JurisprudênciaIA

Superior Tribunal de Justiça

Acórdão

Relator(a)
Ministro Antonio Carlos Ferreira
Órgão julgador
Quarta Turma
Data do julgamento
24/04/2023
Data de publicação
28/04/2023

STJ – Acórdão, Rel. Ministro Antonio Carlos Ferreira, Quarta Turma, j. 24/04/2023, p. 28/04/2023

Ementa

CIVIL E PROCESSUAL CIVIL. AGRAVO INTERNO NO AGRAVO EM RECURSO ESPECIAL. PLANO DE SAÚDE. NEGATIVA DE PRESTAÇÃO JURISDICIONAL. NÃO OCORRÊNCIA. DEVER DE MOTIVAÇÃO. ART. 927 DO CPC/2015. REEXAME DO CONJUNTO FÁTICO-PROBATÓRIO DOS AUTOS. INADMISSIBILIDADE. SÚMULA N. 7 DO STJ. NEGATIVA DE COBERTURA. MEDICAMENTO IMPORTADO SEM REGISTRO NA ANVISA. RECUSA LEGÍTIMA. DECISÃO MANTIDA. 1. Inexiste afronta ao art. 1.022 do CPC/2015 quando a Corte local pronunciou-se, de forma clara e suficiente, acerca das questões suscitadas nos autos, manifestando-se sobre todos os argumentos que, em tese, poderiam infirmar a conclusão adotada pelo Juízo. 2. "Com exceção dos precedentes vinculantes previstos no rol do art. 927 do CPC, inexiste obrigação do julgador em analisar e afastar todos os precedentes, acórdãos e sentenças, suscitados pelas partes" (AgInt no AREsp 1427771/SP, Rel.
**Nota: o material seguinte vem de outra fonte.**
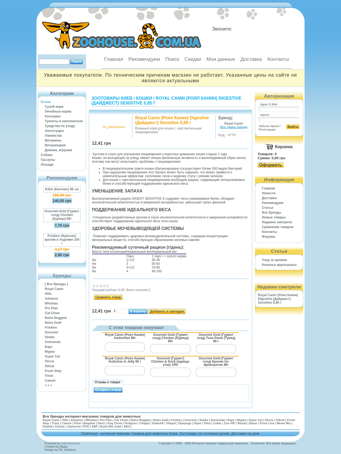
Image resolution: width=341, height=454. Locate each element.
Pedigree (130, 423)
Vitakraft (158, 423)
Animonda (53, 342)
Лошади (47, 164)
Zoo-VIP (229, 423)
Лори (197, 423)
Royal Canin (54, 289)
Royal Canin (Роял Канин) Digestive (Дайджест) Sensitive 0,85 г (278, 298)
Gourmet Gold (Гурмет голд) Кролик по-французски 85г (216, 361)
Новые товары (274, 217)
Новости (268, 193)
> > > (48, 385)
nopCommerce (70, 443)
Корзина (283, 146)
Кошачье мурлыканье (279, 265)
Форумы (268, 237)
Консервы (53, 116)
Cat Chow (52, 313)
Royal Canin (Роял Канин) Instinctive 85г (125, 336)
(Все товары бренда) (233, 127)
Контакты (278, 59)
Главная (113, 59)
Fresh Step (53, 371)
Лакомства (53, 135)
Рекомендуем (144, 59)
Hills (48, 294)
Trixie (49, 376)
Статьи (267, 208)
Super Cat (52, 356)
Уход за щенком (274, 260)
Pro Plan (51, 308)
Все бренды (271, 212)
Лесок (49, 361)
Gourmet (51, 332)
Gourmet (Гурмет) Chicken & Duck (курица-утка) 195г (170, 361)
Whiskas (51, 303)
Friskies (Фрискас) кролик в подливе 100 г (62, 239)
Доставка (251, 59)
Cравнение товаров (278, 227)
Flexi (77, 423)
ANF (95, 426)
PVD (86, 426)
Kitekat (48, 426)
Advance (51, 298)
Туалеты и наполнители (64, 121)
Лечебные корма (58, 111)
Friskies (51, 327)
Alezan (242, 423)
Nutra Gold (53, 323)
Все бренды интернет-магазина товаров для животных (92, 416)
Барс (49, 347)
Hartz (101, 423)
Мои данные (220, 59)
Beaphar (89, 423)
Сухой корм (54, 107)
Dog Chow (115, 423)
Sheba (49, 337)
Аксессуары (54, 131)
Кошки (46, 102)
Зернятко (74, 426)
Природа (184, 423)
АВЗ (127, 426)
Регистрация (267, 129)
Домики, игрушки (58, 150)
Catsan (60, 426)
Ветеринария (55, 145)
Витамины (53, 140)
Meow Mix (284, 423)
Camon (50, 380)
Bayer (253, 423)
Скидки (192, 59)
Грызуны (48, 160)
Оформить (270, 165)
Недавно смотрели (277, 222)
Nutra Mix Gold (110, 426)
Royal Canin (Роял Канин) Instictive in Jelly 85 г (125, 359)
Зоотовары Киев (111, 98)
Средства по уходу (60, 126)
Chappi (144, 423)
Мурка (50, 351)
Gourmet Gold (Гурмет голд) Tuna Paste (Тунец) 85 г (216, 338)
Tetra (206, 423)
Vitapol (171, 423)
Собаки (46, 155)
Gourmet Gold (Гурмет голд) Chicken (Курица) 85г (62, 215)
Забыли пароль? (270, 126)
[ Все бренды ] (56, 284)
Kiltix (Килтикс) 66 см (62, 189)
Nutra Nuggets (56, 318)
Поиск (172, 59)
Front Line (267, 423)
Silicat (49, 366)
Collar (217, 423)
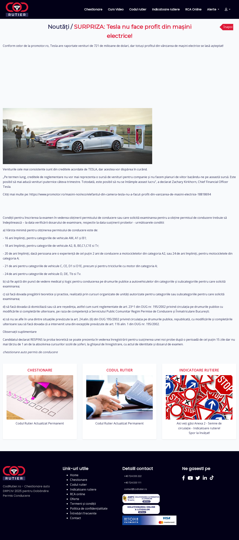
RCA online (77, 494)
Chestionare (93, 9)
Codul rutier (137, 9)
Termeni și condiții (83, 504)
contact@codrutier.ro (135, 489)
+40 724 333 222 (133, 476)
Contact (75, 518)
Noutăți (58, 26)
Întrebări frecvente (83, 513)
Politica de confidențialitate (89, 508)
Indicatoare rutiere (166, 9)
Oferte (74, 499)
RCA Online (193, 9)
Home (74, 475)
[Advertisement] (119, 78)
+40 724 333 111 (133, 482)
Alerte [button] (212, 9)
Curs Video (116, 9)
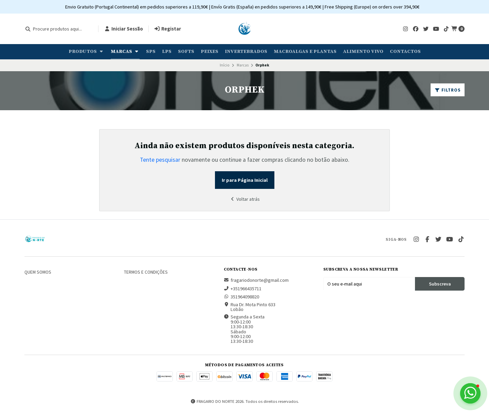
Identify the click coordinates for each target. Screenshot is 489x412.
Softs (186, 51)
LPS (166, 51)
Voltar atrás (244, 199)
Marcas (125, 51)
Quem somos (37, 272)
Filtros (447, 90)
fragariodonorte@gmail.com (256, 280)
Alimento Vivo (363, 51)
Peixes (209, 51)
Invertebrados (246, 51)
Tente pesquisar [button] (160, 159)
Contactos (405, 51)
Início (225, 65)
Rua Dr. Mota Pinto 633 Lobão (249, 307)
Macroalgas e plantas (305, 51)
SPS (151, 51)
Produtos (86, 51)
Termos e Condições (146, 272)
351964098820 (241, 296)
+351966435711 (242, 288)
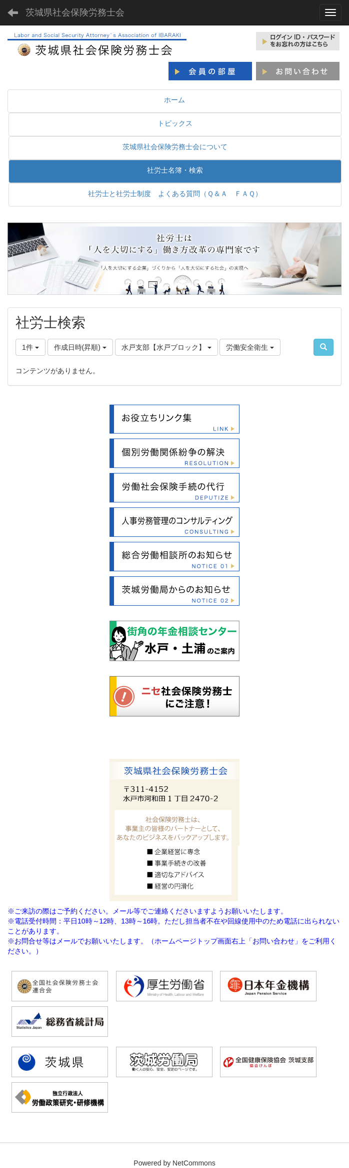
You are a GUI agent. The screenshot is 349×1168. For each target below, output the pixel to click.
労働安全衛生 (250, 347)
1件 (30, 347)
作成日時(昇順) (80, 347)
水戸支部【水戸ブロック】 (167, 347)
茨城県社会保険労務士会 (75, 12)
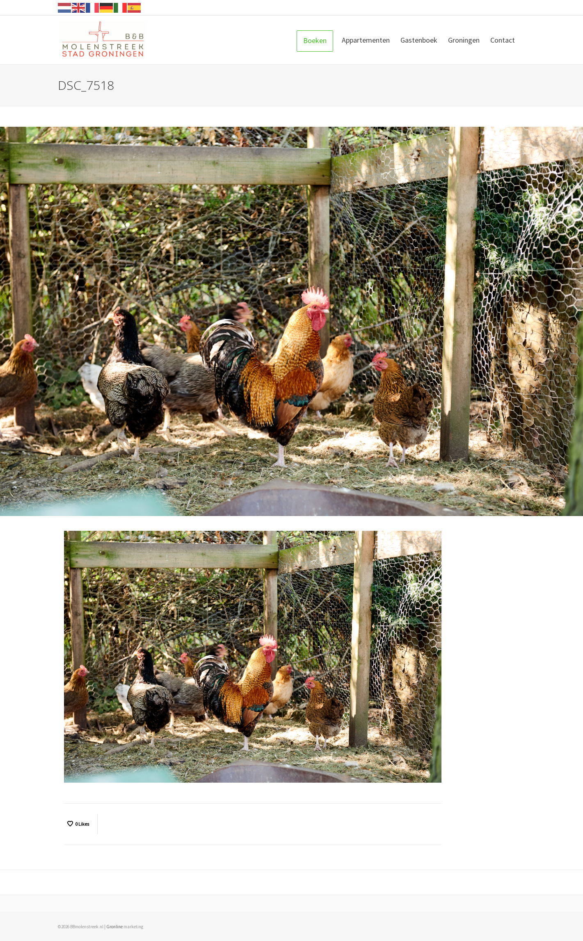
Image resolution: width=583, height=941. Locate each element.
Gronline (114, 927)
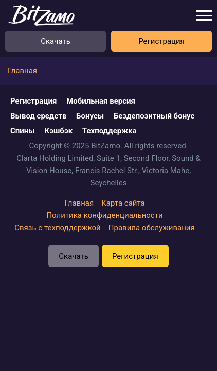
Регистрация (161, 41)
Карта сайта (123, 203)
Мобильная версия (100, 101)
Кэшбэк (58, 131)
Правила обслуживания (152, 227)
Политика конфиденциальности (104, 215)
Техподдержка (109, 131)
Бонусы (90, 116)
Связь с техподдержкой (57, 227)
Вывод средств (38, 116)
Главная (79, 203)
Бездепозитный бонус (154, 116)
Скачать (55, 41)
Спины (22, 131)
Ministro LUIS FELIPE SALOMÃO, QUARTA TURMA, julgado em 24/06/2019, DJe 27/06/2019). 3. O recurso especial não comporta exame de questões que impliquem revolvimento do contexto fático-probatório dos autos (Súmula n. 7 do STJ). 4. No caso concreto, o Tribunal de origem concluiu que o registro do medicamento ocorreu em 2013. Entender de modo contrário demandaria nova análise dos elementos fáticos dos autos, inviável em recurso especial, ante o óbice da referida súmula. 5. "É legítima a recusa da operadora de plano de saúde em custear medicamento importado, não nacionalizado, sem o devido registro pela ANVISA, em atenção ao disposto no art. 10, V, da Lei nº 9.656/98, sob pena de afronta aos arts. 66 da Lei nº 6.360/76 e 10, V, da Lei nº 6.437/76. Incidência da Recomendação nº 31/2010 do CNJ e dos Enunciados nº 6 e 26, ambos da I Jornada de Direito da Saúde, respectivamente, a determinação judicial de fornecimento de fármacos deve evitar os medicamentos ainda não registrados na Anvisa, ou em fase experimental, ressalvadas as exceções expressamente previstas em lei; e, É lícita a exclusão de cobertura de produto, tecnologia e medicamento importado não nacionalizado, bem como tratamento clínico ou cirúrgico experimental" (REsp 1.712.163/SP, Relator Ministro MOURA RIBEIRO, SEGUNDA SEÇÃO, julgado em 8/11/2018, DJe 26/11/2018). 6. Agravo interno a que se nega provimento. (AgInt no AREsp n. 2.059.686/RS, relator Ministro Antonio Carlos Ferreira, Quarta Turma, julgado em 24/4/2023, DJe de 28/4/2023.)